Right now, your regression is fitting income as a function of two variables and a constant term.  You can understand the meaning of your interaction term by working slowly through the model piece by piece.  You could write your model like this:
$$ y = b_{cons} + b_{men} x_{men} + b_{men/age} x_{men} x_{age} $$
Say that one of your independent variables is a woman, aged 34, i.e. $x_{men} = 0$ and $x_{age} = 34$.  How does this change your model?
$$ y = b_{cons} + b_{men} (0) + b_{men/age} (0) (34) \\ y = b_{cons} $$
Since your IV's gender was a woman, age doesn't matter in your expectation of income (since you haven't included it in your regression).  Now lets pretend we have two more IVs, $[x_{men} = 1, x_{age} = 56]$, as well as $[x_{men} = 1, x_{age} = 21]$,
$$ y_{1,56} = b_{cons} + b_{men} + b_{men/age}(56) $$
$$ y_{1,21} = b_{cons} + b_{men} + b_{men/age}(21) $$ 
Notice that $b_{men}$ is the same for all your male IV's.  It is the "constant term for males".  $b_{cons}$ is the same for men or women, thus, $b_{men}$ tells you the strength and sign of the correlation between income and... being male.  

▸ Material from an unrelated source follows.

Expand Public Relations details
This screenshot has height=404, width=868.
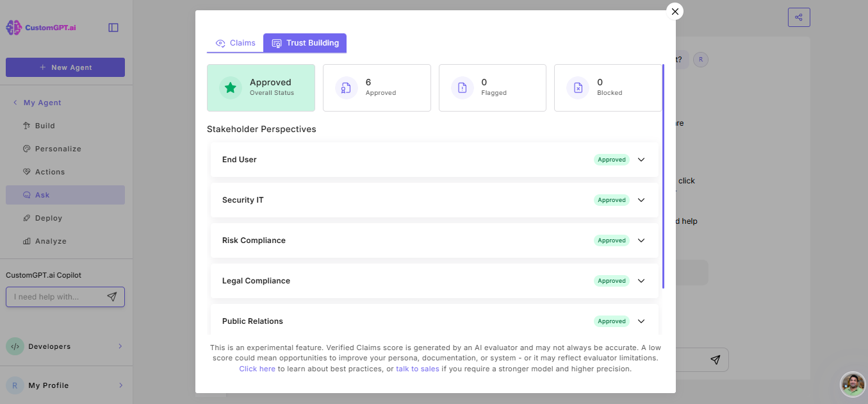[641, 321]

The magnitude and sign of $b_{men/age}$ tells you how age changes men's income (or if being male is correlated to how much you make at what age).  In your results you gave, $b_{men/age} \approx .08$.  This is a positive number meaning that in your data as age increases, the income for males increased at a rate of 0.08*b_{cons} per year.  For males aged 33, $y = b_{cons} + (0.08)(33)$, at 34, $y = b_{cons} + (0.08)(34)$.  You can see that the slope of this line is 0.08.
What you should ask next is, is this increase also true for women?  Does the gender of my DV's really matter?  If it is irrelevant for you to examine a correlation between age and income independently of gender, then you don't need to include a $b_{age}$ term in your regression.  However, you may find that including age makes your 0.08 get smaller and fall below p = 0.05.  Both men and women are likely to make more money as they get older and progress in their careers right?